In one or more embodiments, the glass composition includes less than about 4 mol % K₂O, less than about 3 mol % K₂O, or less than about 1 mol % K₂O. In some instances, the glass composition may include K₂O in an amount in a range from about 0 mol % to about 4 mol %, from about 0 mol % to about 3.5 mol %, from about 0 mol % to about 3 mol %, from about 0 mol % to about 2.5 mol %, from about 0 mol % to about 2 mol %, from about 0 mol % to about 1.5 mol %, from about 0 mol % to about 1 mol %, from about 0 mol % to about 0.5 mol %, from about 0 mol % to about 0.2 mol %, from about 0 mol % to about 0.1 mol %, from about 0.5 mol % to about 4 mol %, from about 0.5 mol % to about 3.5 mol %, from about 0.5 mol % to about 3 mol %, from about 0.5 mol % to about 2.5 mol %, from about 0.5 mol % to about 2 mol %, from about 0.5 mol % to about 1.5 mol %, or from about 0.5 mol % to about 1 mol %, and all ranges and sub-ranges therebetween. In one or more embodiments, the glass composition may be substantially free of K₂O.

In one or more embodiments, the glass composition is substantially free of Li₂O.

In one or more embodiments, the amount of Na₂O in the composition may be greater than the amount of Li₂O. In some instances, the amount of Na₂O may be greater than the combined amount of Li₂O and K₂O. In one or more alternative embodiments, the amount of Li₂O in the composition may be greater than the amount of Na₂O or the combined amount of Na₂O and K₂O.

Task to complete: Reproduce the glass composition passage above word for word, in full.

Supplied material:
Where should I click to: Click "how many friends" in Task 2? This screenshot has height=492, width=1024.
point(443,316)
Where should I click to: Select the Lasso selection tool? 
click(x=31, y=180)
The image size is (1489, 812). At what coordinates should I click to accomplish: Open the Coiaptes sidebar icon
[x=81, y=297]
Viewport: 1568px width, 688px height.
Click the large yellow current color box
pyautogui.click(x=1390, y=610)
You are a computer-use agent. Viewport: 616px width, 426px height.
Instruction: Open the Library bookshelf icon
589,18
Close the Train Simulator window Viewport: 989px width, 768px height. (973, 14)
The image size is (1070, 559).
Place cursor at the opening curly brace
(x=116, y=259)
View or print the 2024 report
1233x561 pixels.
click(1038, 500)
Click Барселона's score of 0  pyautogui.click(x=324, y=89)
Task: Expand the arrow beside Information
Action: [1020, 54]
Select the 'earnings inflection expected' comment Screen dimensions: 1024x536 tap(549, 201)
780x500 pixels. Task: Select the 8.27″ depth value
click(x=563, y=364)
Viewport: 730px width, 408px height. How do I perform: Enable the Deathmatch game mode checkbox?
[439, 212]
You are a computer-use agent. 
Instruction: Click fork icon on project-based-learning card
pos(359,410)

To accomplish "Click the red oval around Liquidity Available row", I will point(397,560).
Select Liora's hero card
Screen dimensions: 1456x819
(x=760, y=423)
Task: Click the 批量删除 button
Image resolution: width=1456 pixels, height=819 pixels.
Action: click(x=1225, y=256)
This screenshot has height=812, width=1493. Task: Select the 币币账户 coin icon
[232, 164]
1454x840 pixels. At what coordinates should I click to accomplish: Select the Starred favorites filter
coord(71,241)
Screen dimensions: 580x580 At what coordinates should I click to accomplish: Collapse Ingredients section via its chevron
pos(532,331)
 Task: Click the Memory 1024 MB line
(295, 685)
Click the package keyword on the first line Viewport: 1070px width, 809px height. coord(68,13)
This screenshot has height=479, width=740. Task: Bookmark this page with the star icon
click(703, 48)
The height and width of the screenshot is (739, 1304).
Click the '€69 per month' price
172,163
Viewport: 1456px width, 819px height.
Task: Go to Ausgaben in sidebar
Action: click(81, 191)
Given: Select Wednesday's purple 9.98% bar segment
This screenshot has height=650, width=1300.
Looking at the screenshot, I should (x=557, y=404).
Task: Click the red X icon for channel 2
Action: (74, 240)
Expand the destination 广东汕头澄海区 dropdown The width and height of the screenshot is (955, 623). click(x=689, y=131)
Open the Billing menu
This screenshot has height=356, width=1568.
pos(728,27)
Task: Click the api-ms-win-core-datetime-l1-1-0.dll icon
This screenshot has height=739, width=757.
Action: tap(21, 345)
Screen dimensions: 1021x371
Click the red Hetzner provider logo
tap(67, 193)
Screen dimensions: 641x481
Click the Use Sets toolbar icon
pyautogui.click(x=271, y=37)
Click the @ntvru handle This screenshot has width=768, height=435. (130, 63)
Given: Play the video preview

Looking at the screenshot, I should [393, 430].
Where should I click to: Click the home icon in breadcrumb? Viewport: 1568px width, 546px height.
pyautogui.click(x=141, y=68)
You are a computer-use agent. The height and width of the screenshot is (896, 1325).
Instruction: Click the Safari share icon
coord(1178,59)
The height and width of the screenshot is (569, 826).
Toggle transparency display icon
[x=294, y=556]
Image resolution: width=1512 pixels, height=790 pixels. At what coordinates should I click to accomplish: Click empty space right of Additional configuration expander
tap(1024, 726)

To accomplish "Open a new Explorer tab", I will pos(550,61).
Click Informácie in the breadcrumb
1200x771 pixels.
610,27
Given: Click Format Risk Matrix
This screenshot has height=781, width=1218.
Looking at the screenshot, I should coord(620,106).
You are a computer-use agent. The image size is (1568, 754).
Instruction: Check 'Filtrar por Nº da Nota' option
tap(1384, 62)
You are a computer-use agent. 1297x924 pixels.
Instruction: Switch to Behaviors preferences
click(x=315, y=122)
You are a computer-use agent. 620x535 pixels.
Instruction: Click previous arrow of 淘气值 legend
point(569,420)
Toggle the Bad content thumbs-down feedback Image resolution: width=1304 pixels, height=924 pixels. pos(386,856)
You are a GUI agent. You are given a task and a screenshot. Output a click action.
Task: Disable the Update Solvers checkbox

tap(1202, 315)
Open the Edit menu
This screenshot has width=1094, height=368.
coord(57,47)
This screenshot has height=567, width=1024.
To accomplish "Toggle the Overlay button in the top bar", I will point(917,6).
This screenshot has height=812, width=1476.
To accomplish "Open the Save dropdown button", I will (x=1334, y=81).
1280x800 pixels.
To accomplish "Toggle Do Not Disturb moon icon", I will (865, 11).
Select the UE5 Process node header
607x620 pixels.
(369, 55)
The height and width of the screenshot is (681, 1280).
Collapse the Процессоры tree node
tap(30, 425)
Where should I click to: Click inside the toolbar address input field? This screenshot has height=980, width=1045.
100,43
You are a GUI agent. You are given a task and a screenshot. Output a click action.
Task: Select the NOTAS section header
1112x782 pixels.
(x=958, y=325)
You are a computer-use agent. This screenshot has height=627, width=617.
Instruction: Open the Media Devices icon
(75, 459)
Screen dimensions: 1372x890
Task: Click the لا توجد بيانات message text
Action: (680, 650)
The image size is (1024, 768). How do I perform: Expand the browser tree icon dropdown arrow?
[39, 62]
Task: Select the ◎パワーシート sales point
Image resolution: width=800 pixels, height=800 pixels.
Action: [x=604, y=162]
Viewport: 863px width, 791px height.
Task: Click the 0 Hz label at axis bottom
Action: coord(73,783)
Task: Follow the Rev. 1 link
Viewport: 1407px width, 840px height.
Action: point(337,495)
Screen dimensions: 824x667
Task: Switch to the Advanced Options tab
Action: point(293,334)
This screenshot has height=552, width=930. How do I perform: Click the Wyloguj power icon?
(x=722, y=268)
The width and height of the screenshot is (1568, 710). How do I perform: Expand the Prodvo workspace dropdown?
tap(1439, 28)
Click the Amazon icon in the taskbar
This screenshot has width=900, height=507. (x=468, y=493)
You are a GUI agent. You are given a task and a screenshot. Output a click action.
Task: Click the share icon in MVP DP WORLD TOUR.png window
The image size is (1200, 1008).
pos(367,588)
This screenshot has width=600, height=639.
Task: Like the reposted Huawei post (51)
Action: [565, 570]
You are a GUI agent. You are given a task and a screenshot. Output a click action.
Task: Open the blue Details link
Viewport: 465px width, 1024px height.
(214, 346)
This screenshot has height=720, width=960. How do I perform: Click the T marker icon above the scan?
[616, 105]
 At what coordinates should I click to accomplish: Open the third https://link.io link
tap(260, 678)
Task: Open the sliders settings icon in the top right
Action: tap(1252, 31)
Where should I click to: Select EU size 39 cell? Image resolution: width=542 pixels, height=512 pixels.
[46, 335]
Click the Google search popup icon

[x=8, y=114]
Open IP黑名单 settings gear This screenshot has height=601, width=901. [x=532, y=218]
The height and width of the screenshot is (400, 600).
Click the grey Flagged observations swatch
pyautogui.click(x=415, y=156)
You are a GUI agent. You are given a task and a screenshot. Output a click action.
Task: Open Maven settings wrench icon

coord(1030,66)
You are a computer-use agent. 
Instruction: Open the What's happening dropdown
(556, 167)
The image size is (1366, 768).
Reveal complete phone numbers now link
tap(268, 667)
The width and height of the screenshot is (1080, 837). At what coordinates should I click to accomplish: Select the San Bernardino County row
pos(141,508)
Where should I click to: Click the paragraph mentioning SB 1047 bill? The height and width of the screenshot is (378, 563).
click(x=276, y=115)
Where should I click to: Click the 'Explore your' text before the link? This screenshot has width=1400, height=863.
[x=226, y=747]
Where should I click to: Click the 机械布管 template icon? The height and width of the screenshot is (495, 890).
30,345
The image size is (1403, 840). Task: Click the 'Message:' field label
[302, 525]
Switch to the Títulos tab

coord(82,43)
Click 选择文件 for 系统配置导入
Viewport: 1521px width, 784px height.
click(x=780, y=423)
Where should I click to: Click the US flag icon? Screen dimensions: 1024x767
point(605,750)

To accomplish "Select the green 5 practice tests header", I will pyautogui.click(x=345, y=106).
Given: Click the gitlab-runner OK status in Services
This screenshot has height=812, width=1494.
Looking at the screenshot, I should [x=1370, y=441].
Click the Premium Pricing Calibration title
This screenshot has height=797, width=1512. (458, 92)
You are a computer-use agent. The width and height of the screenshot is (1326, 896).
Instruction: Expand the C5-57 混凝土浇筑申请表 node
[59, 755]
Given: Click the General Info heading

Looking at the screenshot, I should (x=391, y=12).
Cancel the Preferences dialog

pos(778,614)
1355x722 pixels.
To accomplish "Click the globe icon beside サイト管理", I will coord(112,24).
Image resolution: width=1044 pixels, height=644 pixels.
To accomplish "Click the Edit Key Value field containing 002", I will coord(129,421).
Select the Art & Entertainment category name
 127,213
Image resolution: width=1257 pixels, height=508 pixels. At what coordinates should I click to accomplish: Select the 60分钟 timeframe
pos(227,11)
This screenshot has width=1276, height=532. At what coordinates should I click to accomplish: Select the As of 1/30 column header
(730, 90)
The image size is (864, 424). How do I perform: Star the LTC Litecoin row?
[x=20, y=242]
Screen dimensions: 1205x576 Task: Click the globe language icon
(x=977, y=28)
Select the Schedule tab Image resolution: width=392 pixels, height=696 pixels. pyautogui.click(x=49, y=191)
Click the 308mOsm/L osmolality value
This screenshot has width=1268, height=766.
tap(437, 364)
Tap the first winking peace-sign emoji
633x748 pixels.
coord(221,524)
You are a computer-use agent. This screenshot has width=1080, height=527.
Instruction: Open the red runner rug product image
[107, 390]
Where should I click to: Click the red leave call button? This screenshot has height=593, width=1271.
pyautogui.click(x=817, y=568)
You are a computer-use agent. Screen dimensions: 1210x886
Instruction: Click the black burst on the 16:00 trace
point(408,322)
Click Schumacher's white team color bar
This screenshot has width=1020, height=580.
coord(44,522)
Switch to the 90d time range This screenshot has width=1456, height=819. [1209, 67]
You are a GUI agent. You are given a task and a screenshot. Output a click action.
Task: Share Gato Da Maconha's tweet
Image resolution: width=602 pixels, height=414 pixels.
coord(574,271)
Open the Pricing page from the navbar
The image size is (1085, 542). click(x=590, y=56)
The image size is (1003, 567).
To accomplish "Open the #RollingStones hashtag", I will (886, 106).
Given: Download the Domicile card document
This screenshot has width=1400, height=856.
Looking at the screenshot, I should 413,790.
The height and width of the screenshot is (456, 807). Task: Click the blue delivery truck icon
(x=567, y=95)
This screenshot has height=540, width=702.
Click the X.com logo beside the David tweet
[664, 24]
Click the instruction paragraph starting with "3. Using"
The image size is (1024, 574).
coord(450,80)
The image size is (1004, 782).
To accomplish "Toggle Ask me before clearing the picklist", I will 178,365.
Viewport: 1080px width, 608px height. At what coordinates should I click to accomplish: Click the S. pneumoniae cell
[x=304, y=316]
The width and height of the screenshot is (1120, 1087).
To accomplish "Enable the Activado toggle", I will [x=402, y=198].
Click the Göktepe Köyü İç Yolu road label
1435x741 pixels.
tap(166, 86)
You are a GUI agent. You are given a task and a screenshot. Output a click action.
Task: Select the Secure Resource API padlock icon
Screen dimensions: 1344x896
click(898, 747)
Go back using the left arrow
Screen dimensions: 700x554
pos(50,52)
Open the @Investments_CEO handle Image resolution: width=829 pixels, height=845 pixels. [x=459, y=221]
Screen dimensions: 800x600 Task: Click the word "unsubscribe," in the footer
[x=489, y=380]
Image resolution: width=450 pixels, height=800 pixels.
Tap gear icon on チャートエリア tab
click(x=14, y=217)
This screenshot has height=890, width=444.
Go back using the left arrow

Correct answer:
In one or more embodiments, the glass composition includes less than about 4 mol % K₂O, less than about 3 mol % K₂O, or less than about 1 mol % K₂O. In some instances, the glass composition may include K₂O in an amount in a range from about 0 mol % to about 4 mol %, from about 0 mol % to about 3.5 mol %, from about 0 mol % to about 3 mol %, from about 0 mol % to about 2.5 mol %, from about 0 mol % to about 2 mol %, from about 0 mol % to about 1.5 mol %, from about 0 mol % to about 1 mol %, from about 0 mol % to about 0.5 mol %, from about 0 mol % to about 0.2 mol %, from about 0 mol % to about 0.1 mol %, from about 0.5 mol % to about 4 mol %, from about 0.5 mol % to about 3.5 mol %, from about 0.5 mol % to about 3 mol %, from about 0.5 mol % to about 2.5 mol %, from about 0.5 mol % to about 2 mol %, from about 0.5 mol % to about 1.5 mol %, or from about 0.5 mol % to about 1 mol %, and all ranges and sub-ranges therebetween. In one or more embodiments, the glass composition may be substantially free of K₂O.

In one or more embodiments, the glass composition is substantially free of Li₂O.

In one or more embodiments, the amount of Na₂O in the composition may be greater than the amount of Li₂O. In some instances, the amount of Na₂O may be greater than the combined amount of Li₂O and K₂O. In one or more alternative embodiments, the amount of Li₂O in the composition may be greater than the amount of Na₂O or the combined amount of Na₂O and K₂O.